The powerful combination of the ’information age’ and the consequent disruption caused by these unstable environments provides the impetus to look afresh and identify new models and approaches for education (e.g. OERs, MOOCs, PLEs, Learning Analytics etc.). For learners this has taken a fantastical leap into aggregating, curating and co-curating and co-producing outside the boundaries of formal learning environments – the networked learner is sharing voluntarily and for free, spontaneously with billions of people.
How do we as a community of educators respond to these directions? What could it mean for learning and the changing socio-economic demands of society?
We are set a challenge to really understand our learning environments. To create and invent responses that are possibly not even thought of yet. Perhaps there are new business models, new policies, different ways to understand technological influences, new ways to interpret the collaborative and social-networked society that we live in: the learning environment, in its widest sense.
Following up on the results of the EDEN Research Workshop (RW8) in Oxford in 2014 and the Barcelona 2015 Annual Conference, a clear focus has been awarded to the expansion of emerging learning scenarios, identifying an ongoing shift towards greater attention to the importance of context in the learning process. The EDENRW8 report from Tony Bates highlighted that openness needs to go beyond the content-centered focus. What is driving the need for new approaches is the massification of higher education and the need to find new ways to create openness, which requires a greater focus on the contexts of learning. This implies an integrated approach to online education and the various ways of openness in education which are now developing.
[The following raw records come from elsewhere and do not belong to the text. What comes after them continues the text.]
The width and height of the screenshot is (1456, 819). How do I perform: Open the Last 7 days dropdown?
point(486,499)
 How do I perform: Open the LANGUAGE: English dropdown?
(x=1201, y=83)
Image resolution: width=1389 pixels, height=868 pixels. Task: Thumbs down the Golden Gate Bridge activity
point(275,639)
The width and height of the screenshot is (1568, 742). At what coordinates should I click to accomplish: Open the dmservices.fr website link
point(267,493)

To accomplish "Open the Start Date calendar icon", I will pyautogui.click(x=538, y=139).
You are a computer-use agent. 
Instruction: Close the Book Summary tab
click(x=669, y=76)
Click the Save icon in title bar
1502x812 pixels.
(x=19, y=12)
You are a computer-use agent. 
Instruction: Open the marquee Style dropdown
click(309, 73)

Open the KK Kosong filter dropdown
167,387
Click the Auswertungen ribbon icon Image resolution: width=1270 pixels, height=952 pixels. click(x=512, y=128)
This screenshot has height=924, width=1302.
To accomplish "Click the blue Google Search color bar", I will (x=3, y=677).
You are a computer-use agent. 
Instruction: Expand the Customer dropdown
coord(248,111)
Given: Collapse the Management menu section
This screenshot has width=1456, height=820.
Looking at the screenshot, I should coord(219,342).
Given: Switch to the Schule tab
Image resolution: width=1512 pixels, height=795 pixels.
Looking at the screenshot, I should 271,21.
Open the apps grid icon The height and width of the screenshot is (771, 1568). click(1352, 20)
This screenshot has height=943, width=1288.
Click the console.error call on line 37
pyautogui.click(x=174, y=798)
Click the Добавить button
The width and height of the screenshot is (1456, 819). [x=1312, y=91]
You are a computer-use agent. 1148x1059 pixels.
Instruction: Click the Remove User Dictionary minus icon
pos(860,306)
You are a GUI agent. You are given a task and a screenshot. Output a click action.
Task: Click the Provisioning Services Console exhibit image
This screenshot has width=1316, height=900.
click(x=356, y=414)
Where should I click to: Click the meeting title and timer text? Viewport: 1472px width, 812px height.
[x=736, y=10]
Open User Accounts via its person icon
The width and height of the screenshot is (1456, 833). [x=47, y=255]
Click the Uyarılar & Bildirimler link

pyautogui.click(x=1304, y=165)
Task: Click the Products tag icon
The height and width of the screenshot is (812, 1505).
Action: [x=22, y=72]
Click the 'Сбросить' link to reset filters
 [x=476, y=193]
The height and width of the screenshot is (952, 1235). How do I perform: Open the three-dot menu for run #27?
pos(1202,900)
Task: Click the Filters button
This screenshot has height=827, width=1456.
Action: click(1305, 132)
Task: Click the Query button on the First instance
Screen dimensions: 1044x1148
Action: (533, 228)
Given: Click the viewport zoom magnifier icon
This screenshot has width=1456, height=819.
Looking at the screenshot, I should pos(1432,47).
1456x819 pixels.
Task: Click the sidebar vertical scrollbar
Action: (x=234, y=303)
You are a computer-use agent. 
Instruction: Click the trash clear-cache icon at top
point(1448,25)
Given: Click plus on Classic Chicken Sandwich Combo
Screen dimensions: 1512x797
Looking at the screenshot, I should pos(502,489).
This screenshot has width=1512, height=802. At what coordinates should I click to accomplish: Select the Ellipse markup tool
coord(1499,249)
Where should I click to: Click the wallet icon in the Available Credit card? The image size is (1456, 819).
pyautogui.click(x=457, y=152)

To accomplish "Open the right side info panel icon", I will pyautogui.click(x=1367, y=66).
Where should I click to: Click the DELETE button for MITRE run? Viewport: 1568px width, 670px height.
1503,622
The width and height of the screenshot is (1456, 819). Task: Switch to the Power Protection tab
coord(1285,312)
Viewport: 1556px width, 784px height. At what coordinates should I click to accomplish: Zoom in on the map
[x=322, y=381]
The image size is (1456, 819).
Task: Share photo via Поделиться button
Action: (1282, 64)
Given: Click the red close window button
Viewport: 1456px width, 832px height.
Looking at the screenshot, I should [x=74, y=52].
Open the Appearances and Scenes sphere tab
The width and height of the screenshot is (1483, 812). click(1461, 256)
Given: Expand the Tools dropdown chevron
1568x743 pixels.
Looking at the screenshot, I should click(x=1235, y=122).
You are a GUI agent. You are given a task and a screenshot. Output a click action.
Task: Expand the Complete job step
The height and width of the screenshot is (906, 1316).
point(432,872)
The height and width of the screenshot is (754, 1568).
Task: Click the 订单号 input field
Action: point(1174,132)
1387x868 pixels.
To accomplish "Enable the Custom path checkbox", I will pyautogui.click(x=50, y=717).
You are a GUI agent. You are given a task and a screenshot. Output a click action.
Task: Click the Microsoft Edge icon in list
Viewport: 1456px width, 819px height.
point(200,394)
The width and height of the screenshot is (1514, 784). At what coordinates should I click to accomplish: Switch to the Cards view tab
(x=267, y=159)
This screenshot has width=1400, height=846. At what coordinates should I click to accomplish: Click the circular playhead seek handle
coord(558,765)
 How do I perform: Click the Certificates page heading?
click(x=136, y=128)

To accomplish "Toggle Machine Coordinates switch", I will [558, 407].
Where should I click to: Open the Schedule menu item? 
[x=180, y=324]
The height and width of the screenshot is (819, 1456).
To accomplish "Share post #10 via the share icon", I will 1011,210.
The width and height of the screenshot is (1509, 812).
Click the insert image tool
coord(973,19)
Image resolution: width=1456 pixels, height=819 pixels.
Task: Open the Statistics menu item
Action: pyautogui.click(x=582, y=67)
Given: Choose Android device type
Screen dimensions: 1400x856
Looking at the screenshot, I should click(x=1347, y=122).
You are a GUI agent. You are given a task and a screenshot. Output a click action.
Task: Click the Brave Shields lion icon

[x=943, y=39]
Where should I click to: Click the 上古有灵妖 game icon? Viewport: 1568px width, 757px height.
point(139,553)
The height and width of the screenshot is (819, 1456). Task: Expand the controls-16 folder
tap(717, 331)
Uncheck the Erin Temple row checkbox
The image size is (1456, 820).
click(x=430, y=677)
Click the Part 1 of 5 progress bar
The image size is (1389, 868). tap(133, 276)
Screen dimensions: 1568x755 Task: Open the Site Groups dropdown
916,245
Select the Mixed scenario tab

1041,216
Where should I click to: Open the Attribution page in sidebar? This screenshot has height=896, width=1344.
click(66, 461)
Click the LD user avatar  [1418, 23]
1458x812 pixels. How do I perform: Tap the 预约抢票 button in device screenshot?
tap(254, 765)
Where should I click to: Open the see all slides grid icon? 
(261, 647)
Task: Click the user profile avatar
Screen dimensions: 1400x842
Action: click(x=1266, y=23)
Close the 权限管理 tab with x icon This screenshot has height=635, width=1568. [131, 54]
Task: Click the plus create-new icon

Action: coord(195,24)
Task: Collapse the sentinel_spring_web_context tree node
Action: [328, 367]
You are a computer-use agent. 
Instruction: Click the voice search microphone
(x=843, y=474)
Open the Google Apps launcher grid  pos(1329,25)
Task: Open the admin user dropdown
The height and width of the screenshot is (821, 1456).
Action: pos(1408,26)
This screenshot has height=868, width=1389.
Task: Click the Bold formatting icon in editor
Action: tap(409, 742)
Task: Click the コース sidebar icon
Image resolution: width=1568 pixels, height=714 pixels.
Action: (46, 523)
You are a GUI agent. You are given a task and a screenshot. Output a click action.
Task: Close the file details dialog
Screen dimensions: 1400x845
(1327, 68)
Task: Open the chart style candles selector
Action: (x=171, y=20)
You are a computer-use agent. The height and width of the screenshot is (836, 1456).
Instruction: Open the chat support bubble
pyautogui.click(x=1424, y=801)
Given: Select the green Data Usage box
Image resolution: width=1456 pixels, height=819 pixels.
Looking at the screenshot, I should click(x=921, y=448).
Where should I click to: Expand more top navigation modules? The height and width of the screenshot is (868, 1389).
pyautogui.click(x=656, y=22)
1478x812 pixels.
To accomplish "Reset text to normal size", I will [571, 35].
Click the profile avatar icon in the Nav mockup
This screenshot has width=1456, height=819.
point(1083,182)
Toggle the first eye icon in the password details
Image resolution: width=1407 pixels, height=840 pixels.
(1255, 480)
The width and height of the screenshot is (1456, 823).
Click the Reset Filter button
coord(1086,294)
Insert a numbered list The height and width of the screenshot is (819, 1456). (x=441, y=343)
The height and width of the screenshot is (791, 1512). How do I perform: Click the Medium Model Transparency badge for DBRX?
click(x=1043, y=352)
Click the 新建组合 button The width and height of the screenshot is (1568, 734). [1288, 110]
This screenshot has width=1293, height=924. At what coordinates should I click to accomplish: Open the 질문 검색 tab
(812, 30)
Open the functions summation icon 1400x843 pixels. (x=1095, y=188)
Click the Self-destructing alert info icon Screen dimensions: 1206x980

More present core questions include the tension between human and machine approaches to learning – raising the important question of what in education is best done by humans and what by machines? New knowledge is also needed regarding how to combine scalability with personalisation, as well as about learning context and contextualisation.
The social and socio-economic context is more important than ever. Society itself can be understood as a learning environment, with questions of learners’ connection with the community and the empowerment of the practitioners.
In the new learning environments, the core players and stakeholders – learners, educators, government bodies, educational and learning institutions – increasingly acknowledge the chance for constructive and positive changes.
How do we as a community of educators respond to these directions? What could it mean for learning and the changing socio-economic demands of society? What can we, the community of experienced educators, say about this?
Let’s evaluate and invent better responses regarding these changing socio-economic demands, the functioning of institutions, the new tools and their usability, the collaborative learning cultures, digital pedagogy and more… In other words the learning environment in its widest sense.